Yes, Dragoness. Everything was clear then and became clearer as the thirties came on. Not even justice was ambiguous. Nor dream itself: dream was only the light cast by a darker reality. History was idea and politics was morality. Do you remember? Everything was so clear. Children were selling apples on street corners in New York. The lines of those waiting for the handout of relief, bread and beans, wound for blocks. The unemployed marched on Washington in their dirty felt hats and their tattered coats. Okies in the Dust Bowl, wooden shacks, mouths empty not only of food but of teeth, babies with rickets, young women with dry breasts. Paul Muni in
I Am a Fugitive.
Dos Passos. While in Russia Stalin was building a new world free of those horrors and in Spain the war for all mankind was being fought: those were the good. The evil was Father Coughlin ranting over the radio, Huey Long ranting in Baton Rouge, the American Bund ranting in the beerhalls of the Middle West, Hitler ranting at demonstrations in Nuremberg.

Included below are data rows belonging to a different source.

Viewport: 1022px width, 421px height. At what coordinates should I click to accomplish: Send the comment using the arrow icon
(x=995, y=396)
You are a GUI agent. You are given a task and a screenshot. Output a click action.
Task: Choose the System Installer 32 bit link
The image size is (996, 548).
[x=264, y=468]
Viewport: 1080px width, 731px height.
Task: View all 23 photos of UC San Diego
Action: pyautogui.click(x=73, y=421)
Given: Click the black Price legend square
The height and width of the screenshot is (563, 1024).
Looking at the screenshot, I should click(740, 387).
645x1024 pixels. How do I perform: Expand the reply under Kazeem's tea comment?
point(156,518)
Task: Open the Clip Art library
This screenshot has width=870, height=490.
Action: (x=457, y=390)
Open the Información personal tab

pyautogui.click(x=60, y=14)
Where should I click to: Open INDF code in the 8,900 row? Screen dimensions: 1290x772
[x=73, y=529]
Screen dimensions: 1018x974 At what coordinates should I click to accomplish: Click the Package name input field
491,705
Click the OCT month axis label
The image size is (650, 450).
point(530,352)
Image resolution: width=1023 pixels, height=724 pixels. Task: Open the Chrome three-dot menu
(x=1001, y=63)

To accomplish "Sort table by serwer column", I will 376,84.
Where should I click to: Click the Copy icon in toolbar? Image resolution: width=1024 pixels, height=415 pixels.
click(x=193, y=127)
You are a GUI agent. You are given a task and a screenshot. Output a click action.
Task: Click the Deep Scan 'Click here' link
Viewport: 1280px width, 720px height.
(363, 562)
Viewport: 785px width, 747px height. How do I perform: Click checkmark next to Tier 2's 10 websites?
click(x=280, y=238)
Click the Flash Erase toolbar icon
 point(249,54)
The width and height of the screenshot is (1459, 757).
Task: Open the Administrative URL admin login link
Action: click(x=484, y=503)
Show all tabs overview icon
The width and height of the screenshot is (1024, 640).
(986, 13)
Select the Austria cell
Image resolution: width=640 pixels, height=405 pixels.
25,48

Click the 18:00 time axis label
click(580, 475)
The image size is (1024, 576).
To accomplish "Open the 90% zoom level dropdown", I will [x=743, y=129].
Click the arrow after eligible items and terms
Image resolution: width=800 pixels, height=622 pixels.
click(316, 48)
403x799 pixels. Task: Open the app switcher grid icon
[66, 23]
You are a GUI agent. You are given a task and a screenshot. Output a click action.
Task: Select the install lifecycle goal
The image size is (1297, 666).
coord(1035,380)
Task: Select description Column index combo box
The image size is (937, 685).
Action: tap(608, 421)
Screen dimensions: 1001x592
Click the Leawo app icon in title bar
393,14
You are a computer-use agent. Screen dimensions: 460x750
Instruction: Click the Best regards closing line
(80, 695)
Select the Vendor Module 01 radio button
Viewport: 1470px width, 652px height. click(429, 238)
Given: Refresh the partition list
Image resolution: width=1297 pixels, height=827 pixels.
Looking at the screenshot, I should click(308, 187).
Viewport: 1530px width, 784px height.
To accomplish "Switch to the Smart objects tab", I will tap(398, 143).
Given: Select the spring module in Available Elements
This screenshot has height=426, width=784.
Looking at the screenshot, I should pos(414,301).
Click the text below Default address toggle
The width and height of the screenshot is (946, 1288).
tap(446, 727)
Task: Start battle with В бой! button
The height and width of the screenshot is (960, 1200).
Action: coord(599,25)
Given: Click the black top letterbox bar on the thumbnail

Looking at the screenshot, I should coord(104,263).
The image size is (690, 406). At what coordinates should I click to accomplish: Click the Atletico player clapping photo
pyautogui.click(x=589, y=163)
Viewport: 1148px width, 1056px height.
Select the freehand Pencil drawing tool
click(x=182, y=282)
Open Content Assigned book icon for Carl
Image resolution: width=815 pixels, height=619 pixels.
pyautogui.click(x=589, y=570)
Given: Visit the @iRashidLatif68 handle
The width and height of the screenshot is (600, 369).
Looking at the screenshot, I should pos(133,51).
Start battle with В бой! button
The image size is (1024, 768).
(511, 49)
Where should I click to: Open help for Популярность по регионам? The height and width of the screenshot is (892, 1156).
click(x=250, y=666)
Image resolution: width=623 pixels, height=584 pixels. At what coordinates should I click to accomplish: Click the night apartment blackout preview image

It was all very clear. The revolution was the unity of all humble human beings, Dragoness. All artists, all men of justice, all over the world. A unity that transcended governments and nationalities. Politics had to be moral, history had to be conscious.

“Then one day in Greece we opened the paper and we couldn't believe it. A pact between Ribbentrop and Molotov. It wasn't true, it couldn't be true. It was one more lie by the news services, which always lied. But it wasn't a lie. It was true all right.”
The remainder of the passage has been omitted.